Frequently Asked Questions

  • What does the SORT function do in Excel?+
    SORT outputs a sorted copy of a range or array to a new location, leaving the original data untouched. The sorted output spills automatically into as many cells as needed and updates live whenever the source data changes. Unlike the Ribbon Sort button, SORT is non-destructive and dynamic — it creates a live sorted view, not a permanent rearrangement.
  • What is the difference between SORT and SORTBY?+
    SORT sorts a range by one or more columns within that same range. SORTBY sorts one range based on the values in a separate range — the sort column does not have to be part of the output. Use SORT for straightforward column sorts. Use SORTBY when the column you want to sort by is not included in the range you want to output, or when you want to sort by a calculated value.
  • How do I sort by multiple columns using SORT?+
    Pass array constants for the sort_index and sort_order arguments: =SORT(A2:C100, {2,3}, {1,-1}). This sorts by column 2 ascending first, then by column 3 descending for rows where column 2 is equal. Both arrays must have the same number of elements — one entry per sort level.
  • Which Excel versions support the SORT function?+
    SORT and SORTBY are available in Microsoft 365 (all plans), Excel 2024, and Excel 2021. They are not available in Excel 2019, 2016, or any earlier version. These functions require the dynamic array calculation engine introduced in Excel 365 and carried over into the 2021 perpetual release.
  • How do I randomise a list using SORTBY?+
    Use =SORTBY(A2:A20, RANDARRAY(COUNTA(A2:A20))). RANDARRAY generates a column of random numbers the same length as your list. SORTBY then sorts the list in the random order produced by those numbers. The result changes every time the worksheet recalculates — press F9 to generate a new random order.
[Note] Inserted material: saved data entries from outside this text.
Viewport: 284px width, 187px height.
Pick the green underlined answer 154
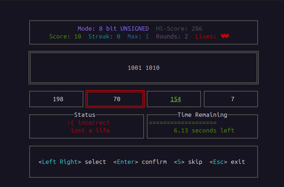click(175, 99)
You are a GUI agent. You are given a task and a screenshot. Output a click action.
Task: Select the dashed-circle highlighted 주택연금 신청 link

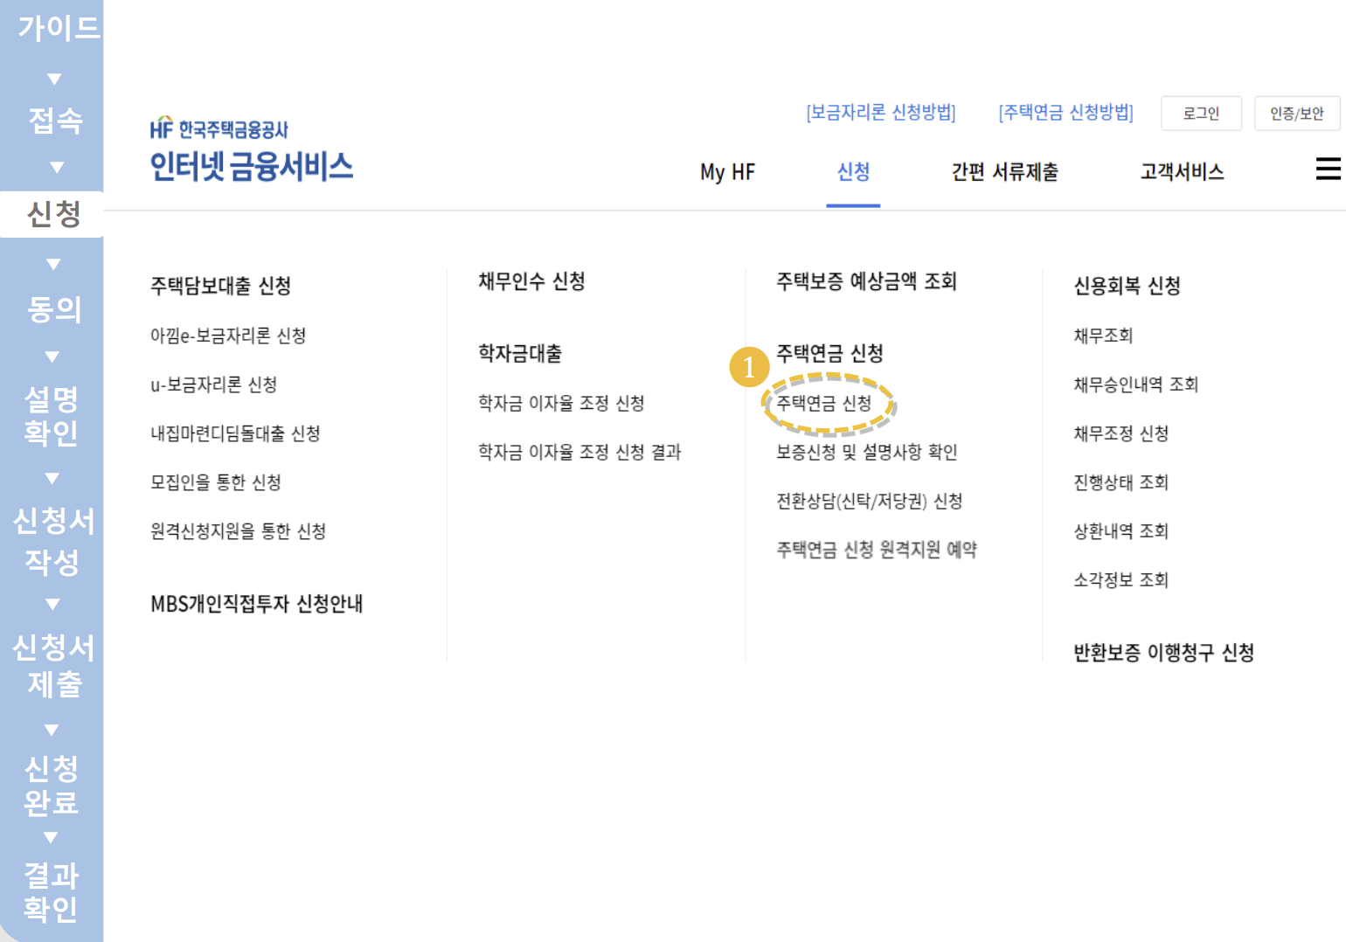[826, 405]
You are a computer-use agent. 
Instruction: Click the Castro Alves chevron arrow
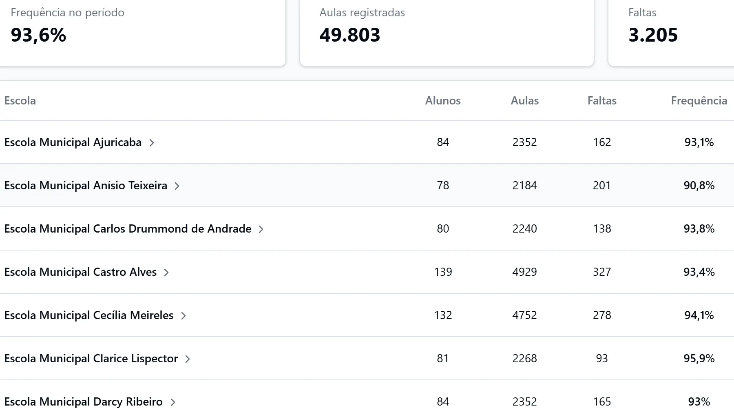pos(166,273)
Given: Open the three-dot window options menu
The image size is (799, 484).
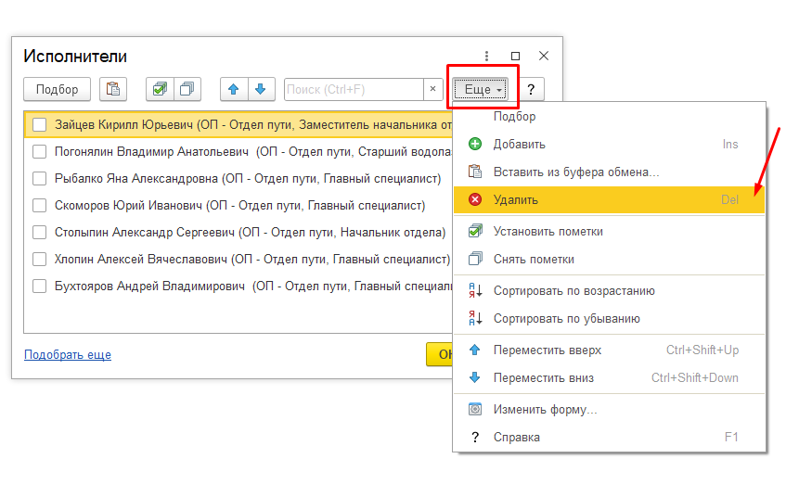Looking at the screenshot, I should [487, 57].
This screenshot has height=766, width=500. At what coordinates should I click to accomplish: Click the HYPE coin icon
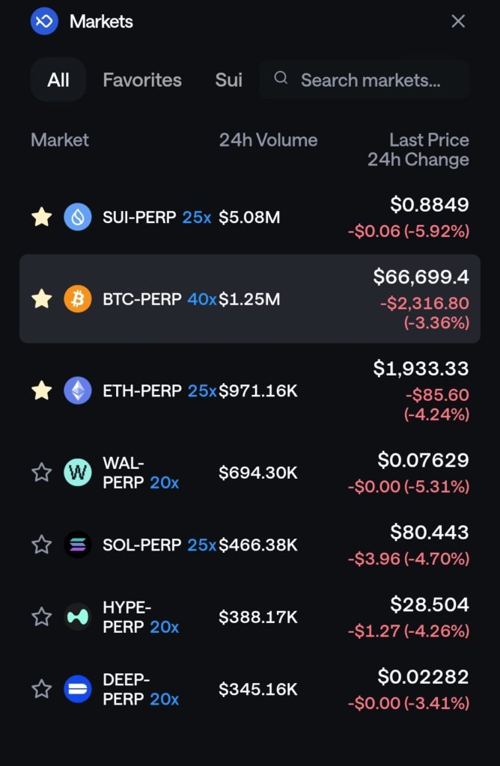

  • Can SORT sort data in place like the Ribbon Sort button?+
    No. The SORT function always outputs results to a new location and cannot overwrite or reorder the source data. If you want to permanently reorder the original data, use Data > Sort on the Ribbon. If you want a live sorted view that updates automatically while leaving the original intact, use the SORT function in a separate area of your sheet.